*Work required*:
Please reproduce the data below verbatim, starting with the line that contains "1512x791 pixels. Task: Open" and going on through the line that contains "click(420, 311)", including both of those lines and nothing else.

*Dataset*:
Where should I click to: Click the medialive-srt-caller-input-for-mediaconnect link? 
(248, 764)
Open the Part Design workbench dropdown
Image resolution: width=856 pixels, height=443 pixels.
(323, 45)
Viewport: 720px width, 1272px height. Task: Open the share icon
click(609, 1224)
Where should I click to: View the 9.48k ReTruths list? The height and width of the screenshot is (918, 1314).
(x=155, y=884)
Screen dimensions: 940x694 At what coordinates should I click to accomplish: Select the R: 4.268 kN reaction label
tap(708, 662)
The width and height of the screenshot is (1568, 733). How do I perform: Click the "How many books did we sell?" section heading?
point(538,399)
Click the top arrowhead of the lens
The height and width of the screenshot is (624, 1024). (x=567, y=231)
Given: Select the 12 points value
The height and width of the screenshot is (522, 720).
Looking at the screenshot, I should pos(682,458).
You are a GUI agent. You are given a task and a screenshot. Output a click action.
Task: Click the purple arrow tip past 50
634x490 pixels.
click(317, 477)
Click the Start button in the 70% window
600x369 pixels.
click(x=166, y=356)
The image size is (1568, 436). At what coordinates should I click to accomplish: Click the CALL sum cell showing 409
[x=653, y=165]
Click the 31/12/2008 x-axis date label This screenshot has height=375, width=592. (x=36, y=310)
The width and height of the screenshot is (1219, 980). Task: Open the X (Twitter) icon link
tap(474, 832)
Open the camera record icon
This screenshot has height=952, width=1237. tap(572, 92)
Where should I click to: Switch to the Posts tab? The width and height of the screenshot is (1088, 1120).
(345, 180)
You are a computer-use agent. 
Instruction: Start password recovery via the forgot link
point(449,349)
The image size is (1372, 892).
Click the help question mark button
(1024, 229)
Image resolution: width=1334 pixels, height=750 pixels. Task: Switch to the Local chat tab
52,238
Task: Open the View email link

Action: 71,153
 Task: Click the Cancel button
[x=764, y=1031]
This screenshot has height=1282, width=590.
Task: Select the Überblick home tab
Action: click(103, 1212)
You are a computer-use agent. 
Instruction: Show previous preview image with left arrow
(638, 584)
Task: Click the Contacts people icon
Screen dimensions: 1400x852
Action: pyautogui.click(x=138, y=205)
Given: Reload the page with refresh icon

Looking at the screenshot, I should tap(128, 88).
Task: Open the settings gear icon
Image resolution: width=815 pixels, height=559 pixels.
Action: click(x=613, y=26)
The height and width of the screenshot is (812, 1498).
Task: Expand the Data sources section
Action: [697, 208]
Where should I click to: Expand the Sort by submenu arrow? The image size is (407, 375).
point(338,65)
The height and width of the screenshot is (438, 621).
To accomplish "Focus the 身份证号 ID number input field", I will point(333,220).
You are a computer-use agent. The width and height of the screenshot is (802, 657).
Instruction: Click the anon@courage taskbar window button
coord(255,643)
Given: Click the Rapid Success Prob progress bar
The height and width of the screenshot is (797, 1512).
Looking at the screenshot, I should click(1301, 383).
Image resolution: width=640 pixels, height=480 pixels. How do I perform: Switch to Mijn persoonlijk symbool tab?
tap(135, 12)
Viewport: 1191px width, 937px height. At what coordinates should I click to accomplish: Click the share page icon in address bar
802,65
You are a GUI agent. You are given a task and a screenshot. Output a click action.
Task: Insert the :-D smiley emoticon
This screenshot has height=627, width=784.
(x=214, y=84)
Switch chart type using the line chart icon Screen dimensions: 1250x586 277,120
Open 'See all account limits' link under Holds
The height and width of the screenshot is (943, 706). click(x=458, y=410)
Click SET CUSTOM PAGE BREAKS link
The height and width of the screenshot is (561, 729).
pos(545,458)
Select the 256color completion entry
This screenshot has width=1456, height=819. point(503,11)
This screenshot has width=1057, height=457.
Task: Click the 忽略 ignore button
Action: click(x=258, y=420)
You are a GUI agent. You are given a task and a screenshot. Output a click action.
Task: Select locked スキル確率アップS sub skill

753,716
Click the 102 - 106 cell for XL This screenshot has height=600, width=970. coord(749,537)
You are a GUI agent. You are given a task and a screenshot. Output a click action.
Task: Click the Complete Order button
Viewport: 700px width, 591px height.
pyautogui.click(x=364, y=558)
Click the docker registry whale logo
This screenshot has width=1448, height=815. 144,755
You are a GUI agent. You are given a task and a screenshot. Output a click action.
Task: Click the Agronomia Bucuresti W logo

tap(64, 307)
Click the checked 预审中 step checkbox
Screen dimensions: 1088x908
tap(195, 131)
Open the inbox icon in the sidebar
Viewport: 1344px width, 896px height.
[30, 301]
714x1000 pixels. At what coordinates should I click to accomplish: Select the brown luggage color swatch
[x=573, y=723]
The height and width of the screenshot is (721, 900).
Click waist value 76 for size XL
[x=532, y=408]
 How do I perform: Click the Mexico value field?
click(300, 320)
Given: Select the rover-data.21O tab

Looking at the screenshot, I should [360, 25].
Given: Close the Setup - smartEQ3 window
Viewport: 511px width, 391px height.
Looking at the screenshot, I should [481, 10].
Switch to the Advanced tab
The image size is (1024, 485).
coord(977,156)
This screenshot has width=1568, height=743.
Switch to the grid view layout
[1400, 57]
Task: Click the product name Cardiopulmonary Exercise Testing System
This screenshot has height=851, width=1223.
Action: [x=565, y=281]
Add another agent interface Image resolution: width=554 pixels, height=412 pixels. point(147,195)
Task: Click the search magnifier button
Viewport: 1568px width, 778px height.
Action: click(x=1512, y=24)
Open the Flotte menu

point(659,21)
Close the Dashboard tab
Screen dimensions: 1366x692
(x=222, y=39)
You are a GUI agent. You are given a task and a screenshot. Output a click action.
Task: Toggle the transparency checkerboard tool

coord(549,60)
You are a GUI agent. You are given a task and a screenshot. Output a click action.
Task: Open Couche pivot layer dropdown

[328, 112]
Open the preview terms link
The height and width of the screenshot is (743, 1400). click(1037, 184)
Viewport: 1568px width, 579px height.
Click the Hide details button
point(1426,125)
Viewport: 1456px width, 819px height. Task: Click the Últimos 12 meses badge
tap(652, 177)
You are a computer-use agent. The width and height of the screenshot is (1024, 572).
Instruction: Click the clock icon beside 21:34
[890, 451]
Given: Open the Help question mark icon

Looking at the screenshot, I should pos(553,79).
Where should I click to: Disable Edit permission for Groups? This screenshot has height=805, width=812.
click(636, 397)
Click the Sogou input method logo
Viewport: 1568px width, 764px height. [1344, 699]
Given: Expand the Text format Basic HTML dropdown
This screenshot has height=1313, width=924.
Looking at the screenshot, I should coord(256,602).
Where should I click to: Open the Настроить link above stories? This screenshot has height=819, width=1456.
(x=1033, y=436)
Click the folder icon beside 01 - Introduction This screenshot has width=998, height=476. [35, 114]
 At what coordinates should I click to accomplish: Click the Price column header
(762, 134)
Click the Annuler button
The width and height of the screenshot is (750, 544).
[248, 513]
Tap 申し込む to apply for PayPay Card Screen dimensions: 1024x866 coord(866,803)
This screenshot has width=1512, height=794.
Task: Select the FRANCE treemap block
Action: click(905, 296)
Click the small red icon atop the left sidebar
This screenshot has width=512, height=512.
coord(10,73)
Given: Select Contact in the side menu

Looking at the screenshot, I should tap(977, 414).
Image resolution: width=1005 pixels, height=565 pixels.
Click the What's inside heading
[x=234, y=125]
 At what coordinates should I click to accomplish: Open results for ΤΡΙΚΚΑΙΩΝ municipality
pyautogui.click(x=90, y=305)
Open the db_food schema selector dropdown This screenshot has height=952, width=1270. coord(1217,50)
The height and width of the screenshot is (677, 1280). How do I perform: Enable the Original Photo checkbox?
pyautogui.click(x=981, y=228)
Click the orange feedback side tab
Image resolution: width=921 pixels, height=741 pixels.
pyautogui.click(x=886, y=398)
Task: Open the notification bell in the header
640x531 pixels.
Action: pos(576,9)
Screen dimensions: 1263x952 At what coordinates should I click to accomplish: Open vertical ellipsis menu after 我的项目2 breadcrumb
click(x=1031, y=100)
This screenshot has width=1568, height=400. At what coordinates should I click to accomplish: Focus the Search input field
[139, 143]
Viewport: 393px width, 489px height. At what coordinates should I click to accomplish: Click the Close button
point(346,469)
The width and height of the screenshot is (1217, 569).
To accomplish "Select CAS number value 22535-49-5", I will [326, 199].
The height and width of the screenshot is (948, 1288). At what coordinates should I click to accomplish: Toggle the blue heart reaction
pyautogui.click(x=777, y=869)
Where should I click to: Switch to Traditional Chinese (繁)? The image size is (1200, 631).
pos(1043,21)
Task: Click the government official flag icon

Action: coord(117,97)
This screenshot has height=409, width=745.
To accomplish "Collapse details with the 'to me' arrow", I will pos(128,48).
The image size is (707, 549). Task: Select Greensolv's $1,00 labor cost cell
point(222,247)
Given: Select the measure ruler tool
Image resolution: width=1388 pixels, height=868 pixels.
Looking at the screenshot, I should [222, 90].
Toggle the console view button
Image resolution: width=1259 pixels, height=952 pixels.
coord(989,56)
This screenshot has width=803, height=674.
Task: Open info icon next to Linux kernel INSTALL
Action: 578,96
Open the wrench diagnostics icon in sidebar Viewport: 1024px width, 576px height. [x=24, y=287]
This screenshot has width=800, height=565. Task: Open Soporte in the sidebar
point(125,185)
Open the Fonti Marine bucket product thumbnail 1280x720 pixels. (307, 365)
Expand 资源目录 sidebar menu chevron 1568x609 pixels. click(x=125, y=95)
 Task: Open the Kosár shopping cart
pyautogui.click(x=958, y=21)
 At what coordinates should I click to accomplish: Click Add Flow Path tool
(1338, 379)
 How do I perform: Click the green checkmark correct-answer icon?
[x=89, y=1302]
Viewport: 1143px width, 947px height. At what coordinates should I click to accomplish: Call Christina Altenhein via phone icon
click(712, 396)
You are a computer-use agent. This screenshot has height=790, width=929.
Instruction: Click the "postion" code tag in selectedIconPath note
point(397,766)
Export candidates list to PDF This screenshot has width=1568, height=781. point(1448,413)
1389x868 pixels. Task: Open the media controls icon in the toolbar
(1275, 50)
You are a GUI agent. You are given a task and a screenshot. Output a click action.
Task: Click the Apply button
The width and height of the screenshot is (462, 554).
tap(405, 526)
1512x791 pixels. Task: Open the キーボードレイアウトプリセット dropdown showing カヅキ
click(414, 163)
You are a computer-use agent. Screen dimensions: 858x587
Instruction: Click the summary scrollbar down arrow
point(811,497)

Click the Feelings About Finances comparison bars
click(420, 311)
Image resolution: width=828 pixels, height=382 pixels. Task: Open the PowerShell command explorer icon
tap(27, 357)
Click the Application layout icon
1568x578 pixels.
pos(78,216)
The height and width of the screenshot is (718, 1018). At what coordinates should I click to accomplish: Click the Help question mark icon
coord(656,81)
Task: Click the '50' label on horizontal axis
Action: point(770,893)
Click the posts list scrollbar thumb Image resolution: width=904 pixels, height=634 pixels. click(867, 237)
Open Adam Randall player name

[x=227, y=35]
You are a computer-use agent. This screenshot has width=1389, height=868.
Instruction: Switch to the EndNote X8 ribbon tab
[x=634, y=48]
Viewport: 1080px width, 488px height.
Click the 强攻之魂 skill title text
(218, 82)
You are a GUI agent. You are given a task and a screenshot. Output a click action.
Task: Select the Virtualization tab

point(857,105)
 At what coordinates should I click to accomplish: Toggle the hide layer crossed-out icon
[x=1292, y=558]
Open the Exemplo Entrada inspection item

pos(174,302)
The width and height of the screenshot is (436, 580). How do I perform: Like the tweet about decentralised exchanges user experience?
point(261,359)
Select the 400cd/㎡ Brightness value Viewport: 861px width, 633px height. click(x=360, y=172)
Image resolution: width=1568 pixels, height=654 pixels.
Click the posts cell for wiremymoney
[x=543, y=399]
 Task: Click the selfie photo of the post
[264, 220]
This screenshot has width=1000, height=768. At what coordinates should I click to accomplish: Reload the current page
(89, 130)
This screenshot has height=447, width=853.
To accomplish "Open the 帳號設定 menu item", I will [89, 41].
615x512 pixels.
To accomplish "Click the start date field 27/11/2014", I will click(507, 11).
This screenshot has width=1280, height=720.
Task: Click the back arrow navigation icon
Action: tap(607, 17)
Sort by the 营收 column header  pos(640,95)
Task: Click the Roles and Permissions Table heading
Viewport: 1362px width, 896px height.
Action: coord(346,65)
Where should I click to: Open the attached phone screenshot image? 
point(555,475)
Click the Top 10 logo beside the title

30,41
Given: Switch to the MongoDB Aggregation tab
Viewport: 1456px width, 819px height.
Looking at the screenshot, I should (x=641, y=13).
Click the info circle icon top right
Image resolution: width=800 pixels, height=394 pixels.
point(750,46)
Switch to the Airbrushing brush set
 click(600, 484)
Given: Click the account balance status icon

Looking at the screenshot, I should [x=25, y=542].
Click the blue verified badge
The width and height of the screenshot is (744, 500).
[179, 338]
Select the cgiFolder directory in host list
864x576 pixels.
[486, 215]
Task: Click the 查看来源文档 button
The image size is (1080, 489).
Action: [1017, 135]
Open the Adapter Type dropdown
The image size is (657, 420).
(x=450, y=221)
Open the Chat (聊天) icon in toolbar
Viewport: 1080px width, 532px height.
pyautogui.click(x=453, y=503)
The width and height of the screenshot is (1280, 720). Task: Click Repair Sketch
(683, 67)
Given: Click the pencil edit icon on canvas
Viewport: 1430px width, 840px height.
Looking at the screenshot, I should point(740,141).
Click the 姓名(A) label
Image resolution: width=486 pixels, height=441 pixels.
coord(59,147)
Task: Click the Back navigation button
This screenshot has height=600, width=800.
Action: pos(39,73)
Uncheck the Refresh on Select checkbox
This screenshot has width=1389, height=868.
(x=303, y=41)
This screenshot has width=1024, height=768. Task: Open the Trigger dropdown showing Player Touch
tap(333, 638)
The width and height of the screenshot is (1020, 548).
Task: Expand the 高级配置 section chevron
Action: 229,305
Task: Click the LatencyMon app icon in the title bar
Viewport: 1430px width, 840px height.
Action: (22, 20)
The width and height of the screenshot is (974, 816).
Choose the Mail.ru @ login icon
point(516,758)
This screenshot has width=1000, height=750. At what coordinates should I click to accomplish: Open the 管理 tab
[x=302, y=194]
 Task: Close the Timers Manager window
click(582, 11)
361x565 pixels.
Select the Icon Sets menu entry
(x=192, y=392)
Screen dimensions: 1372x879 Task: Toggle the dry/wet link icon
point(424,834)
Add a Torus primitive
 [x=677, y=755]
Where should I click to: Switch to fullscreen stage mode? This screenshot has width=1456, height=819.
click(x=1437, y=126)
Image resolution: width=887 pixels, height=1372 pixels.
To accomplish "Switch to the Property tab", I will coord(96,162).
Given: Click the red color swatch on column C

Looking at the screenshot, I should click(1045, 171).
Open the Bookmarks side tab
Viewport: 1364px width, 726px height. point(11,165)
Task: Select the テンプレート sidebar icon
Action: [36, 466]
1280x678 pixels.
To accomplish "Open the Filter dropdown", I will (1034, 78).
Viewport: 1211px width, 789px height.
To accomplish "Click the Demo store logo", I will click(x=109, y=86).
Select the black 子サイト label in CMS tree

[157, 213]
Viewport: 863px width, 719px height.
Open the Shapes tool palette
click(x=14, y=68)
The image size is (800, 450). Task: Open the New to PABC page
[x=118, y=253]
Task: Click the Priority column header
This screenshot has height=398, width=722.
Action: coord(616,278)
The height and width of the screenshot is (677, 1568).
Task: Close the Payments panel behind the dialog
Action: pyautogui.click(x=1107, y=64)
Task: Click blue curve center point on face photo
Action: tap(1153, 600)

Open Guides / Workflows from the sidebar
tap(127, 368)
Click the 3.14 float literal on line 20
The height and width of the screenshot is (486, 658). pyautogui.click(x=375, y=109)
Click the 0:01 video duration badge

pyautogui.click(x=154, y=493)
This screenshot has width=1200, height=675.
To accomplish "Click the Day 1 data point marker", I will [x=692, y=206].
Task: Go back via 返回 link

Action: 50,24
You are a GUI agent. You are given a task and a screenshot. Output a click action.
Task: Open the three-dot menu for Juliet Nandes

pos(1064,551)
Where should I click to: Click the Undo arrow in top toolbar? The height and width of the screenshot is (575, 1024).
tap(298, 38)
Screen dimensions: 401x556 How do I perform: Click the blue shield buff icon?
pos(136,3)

*Complete response*:
1512x791 pixels. Task: Open the キーボードレイアウトプリセット dropdown showing カヅキ
click(414, 163)
You are a computer-use agent. Screen dimensions: 858x587
Instruction: Click the summary scrollbar down arrow
point(811,497)

Click the Feelings About Finances comparison bars
click(420, 311)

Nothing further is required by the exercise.